▶ _Selected passage_:
Training Language Models to Follow Instructions with Human Feedback (InstructGPT)

“Training Language Models to Follow Instructions with Human Feedback” was submitted to arXiv on March 4, 2022 by Long Ouyang, Jan Leike, Ryan Lowe, and a large team at OpenAI. It describes InstructGPT and is the paper that operationalized reinforcement learning from human feedback (RLHF) for a shipping product line - the direct methodological ancestor of ChatGPT, released nine months later.

The method has three stages. First, human contractors write demonstrations of good responses to prompts, and the model is fine-tuned on them by supervised learning. Second, the model generates several candidate responses to each prompt and humans rank them, and those rankings train a separate reward model that predicts human preference. Third, the language model is optimized by reinforcement learning (using PPO) to maximize that learned reward, producing outputs people prefer.

▶ _What you need to do_:
**a)** In the InstructGPT passage, what algorithm is used for the reinforcement learning in the third stage?
**b)** Output everything in the InstructGPT passage from "The method has" down to "outputs people prefer.".
**c)** Write the next part of the InstructGPT passage, picking up after its final sentence.

Collected data entries
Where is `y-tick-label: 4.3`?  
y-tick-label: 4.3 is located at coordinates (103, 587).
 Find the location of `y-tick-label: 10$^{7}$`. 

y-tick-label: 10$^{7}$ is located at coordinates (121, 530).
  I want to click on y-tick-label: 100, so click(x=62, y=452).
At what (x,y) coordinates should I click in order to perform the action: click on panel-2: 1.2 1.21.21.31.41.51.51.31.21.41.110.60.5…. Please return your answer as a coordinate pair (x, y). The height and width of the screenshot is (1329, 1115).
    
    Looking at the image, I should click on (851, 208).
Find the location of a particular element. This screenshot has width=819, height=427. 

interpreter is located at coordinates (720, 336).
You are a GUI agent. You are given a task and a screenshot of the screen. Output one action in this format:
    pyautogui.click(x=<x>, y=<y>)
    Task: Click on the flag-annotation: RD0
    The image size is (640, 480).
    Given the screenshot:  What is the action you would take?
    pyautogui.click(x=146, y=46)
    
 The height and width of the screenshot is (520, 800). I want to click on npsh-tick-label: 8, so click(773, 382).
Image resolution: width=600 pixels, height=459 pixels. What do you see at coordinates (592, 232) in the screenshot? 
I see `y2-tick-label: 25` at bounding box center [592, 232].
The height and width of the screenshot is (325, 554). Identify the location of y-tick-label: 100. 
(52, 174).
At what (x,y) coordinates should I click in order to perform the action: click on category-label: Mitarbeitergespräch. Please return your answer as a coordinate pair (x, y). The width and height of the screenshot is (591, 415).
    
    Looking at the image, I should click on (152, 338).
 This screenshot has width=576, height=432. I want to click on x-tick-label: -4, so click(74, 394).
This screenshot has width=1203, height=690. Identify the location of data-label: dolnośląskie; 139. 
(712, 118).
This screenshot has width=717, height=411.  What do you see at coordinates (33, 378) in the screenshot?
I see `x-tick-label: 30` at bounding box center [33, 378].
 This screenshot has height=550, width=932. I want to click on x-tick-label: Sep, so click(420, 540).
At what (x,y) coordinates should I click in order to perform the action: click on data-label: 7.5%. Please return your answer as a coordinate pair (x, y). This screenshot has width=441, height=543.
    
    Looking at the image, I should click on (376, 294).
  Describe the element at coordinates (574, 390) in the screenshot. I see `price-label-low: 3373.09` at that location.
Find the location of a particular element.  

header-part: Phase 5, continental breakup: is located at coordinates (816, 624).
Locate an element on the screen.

▶ _Activity answers_:
**a)** PPO.

**b)**
The method has three stages. First, human contractors write demonstrations of good responses to prompts, and the model is fine-tuned on them by supervised learning. Second, the model generates several candidate responses to each prompt and humans rank them, and those rankings train a separate reward model that predicts human preference. Third, the language model is optimized by reinforcement learning (using PPO) to maximize that learned reward, producing outputs people prefer.

**c)**
The headline result was that the resulting InstructGPT model with just 1.3 billion parameters was preferred by human raters over the 175-billion-parameter GPT-3, despite being more than a hundred times smaller. Beyond preference, InstructGPT was more truthful and produced less toxic output. The lesson - that aligning a model to human intent can matter more than raw size - reframed how labs thought about the last mile of building a usable assistant.

Why business readers should care: this paper is the bridge between an impressive research model and a product millions of people would actually use. The demonstration that human feedback, not just scale, was the missing ingredient set the template every major lab now follows to turn a pretrained model into a deployable assistant.